======== Available data
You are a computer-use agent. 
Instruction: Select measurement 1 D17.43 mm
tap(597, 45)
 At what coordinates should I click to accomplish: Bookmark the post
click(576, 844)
================
======== Available data
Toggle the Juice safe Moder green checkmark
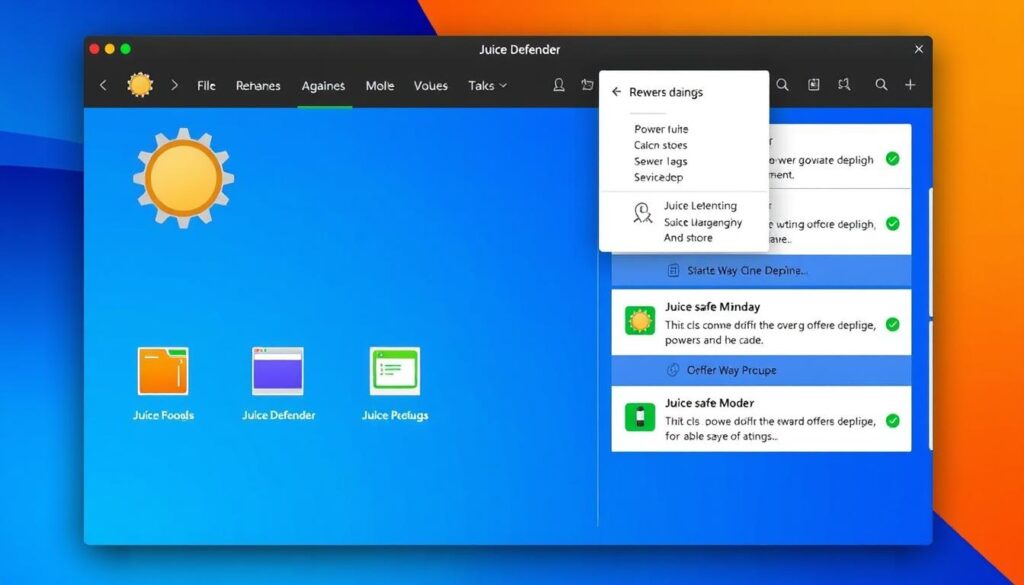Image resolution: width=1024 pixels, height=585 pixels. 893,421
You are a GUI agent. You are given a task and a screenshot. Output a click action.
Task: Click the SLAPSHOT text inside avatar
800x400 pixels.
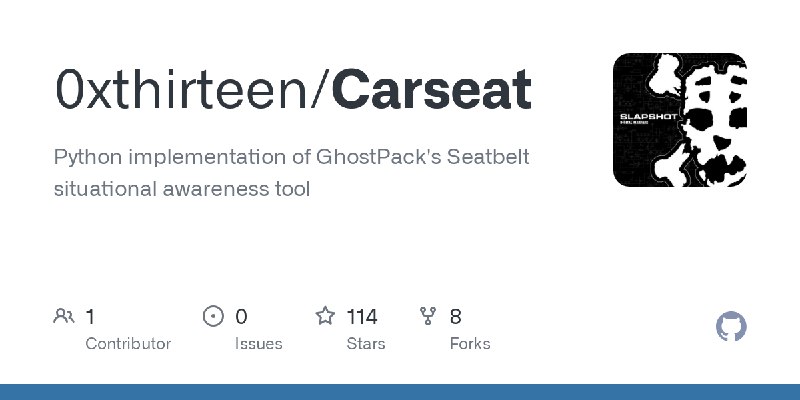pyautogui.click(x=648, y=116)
================
▶ Problem description
Scan the records above for the word "agent" and return every line where it occurs.

▶ Task result
You are a computer-use agent. 
You are a GUI agent. You are given a task and a screenshot. Output a click action.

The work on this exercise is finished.